At the same time, they’ve gained experience and skills that will benefit them in their future careers.
On Wednesday, the group joined museum staff to unveil their work: a fully interactive digital kiosk at the entrance, along with a companion Apple mobile app that extends the museum’s reach nationwide. A Google Play version is in development.

The kiosk was funded through grants from the Pritchett Trust and BMO Harris Bank Trust and Custody.
Together, the kiosk and the app will give visitors — both onsite and remote — easy access to information about Miners Hall Museum, its exhibits, and the region’s rich mining history. They also allow users to apply for membership and make donations directly from their device.
Content is synchronized between the kiosk and the app, ensuring a seamless experience no matter where users are located.
“We may be focused on history, but we also want to appeal to modern visitors. While preserving history, we wanted to move into the future,” said Phyllis Bitner, chair of the museum trustees.
She contacted the Math and Physics Department at Pitt State to explore possibilities with the Computer Science program, and the results surpassed expectations.
“We’re very excited about what they’ve accomplished,” she said. “Our ultimate goal is to better engage visitors and prospective visitors — people who may live several states away who can get a little taste of what’s here through the app."

The student team — Monika BK from Nepal, Carson Stottmann from Parsons, Ben Rangel from Louisburg, and You Kry from Cambodia — worked under Ravindran’s guidance throughout the project.
For them, the experience was a rare opportunity to take classroom learning and convert it into a functioning product for a real client.
“We used a framework called Flutter that we learned in class as juniors,” Rangel said. “The coolest thing is taking what I learned in class to create something real, and seeing it all come together in a way that people can use. Seeing the finished product is rewarding.”
Ravindran said the project required his students to stretch, collaborate, adapt, and implement theory into practice.
“They faced challenges just like you do in a real-world project — things pop up and you must learn to navigate that,” he said.
To sustain the work, the team applied for and received a $2,000 annual credit to host the app on a cloud-based server, ensuring the infrastructure can grow alongside the museum’s needs and that future classes can add to it.
“We can add more features, images, videos — things to make it more robust,” Ravindran said.

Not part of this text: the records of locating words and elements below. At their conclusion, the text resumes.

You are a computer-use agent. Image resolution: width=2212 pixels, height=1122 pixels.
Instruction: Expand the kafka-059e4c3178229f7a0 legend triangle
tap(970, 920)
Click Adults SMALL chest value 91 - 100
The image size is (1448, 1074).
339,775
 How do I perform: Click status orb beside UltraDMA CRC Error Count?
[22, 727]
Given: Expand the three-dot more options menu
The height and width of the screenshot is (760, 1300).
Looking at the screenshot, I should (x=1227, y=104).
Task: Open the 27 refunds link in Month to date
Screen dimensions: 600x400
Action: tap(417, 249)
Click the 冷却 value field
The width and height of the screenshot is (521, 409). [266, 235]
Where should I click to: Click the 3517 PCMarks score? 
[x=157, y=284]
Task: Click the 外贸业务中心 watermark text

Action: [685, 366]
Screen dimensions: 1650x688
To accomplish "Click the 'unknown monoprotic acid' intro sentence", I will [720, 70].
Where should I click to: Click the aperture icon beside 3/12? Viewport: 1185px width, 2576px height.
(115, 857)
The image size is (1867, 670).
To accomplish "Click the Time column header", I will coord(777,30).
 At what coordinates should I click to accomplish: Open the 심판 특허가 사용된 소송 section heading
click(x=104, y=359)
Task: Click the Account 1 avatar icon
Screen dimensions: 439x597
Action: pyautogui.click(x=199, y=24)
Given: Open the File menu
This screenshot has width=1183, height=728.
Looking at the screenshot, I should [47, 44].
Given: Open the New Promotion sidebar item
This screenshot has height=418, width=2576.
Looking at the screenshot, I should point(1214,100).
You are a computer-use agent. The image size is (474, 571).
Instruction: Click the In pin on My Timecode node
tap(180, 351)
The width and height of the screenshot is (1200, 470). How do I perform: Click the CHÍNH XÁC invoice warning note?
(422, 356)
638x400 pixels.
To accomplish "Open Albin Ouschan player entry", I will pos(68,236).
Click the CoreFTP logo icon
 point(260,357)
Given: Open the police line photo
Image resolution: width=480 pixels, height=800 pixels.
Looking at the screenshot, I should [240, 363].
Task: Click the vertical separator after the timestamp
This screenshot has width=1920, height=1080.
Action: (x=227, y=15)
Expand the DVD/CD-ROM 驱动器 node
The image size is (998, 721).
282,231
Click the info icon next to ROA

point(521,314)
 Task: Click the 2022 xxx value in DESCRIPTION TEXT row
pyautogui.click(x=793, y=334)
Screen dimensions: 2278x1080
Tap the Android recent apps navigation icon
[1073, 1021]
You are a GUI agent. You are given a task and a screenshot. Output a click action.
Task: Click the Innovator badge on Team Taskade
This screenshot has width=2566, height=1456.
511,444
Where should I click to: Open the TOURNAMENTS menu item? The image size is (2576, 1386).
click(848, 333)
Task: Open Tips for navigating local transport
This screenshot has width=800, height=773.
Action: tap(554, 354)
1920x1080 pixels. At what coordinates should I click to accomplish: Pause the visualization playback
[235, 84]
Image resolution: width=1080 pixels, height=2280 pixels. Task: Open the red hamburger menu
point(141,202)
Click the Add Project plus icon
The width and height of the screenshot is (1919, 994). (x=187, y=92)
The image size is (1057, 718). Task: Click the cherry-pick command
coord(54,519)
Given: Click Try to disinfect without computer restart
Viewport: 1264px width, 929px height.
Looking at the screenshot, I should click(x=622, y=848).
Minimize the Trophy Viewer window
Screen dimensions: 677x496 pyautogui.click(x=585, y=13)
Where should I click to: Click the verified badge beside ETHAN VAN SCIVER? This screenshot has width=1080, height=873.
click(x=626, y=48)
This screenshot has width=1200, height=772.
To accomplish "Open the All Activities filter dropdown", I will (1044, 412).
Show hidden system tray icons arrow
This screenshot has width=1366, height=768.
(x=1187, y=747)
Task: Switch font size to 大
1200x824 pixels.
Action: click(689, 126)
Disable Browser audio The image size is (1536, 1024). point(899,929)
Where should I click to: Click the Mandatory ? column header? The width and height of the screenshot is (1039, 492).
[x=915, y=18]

Professor Bobby Winters said projects like this have a transformative impact on students.
“In class, students and teachers speak the same technical language, but with a client, regardless of how smart they are, they may not speak that language,” he said. “This was a good exercise in determining the wants and needs of the client in a collaborative way.”
The benefits, he noted, extend far beyond the walls of the Miners Hall Museum.
“They will be further along when they start their careers because of this project,” he said. “It was a valuable experience.”

The computer science program at Pitt State prepares students for a career in a rapidly-changing technology industry. The skills students gain allow them to harness the power and flexibility of Artificial Intelligence, new platforms, and evolving systems to make life better for communities across the globe.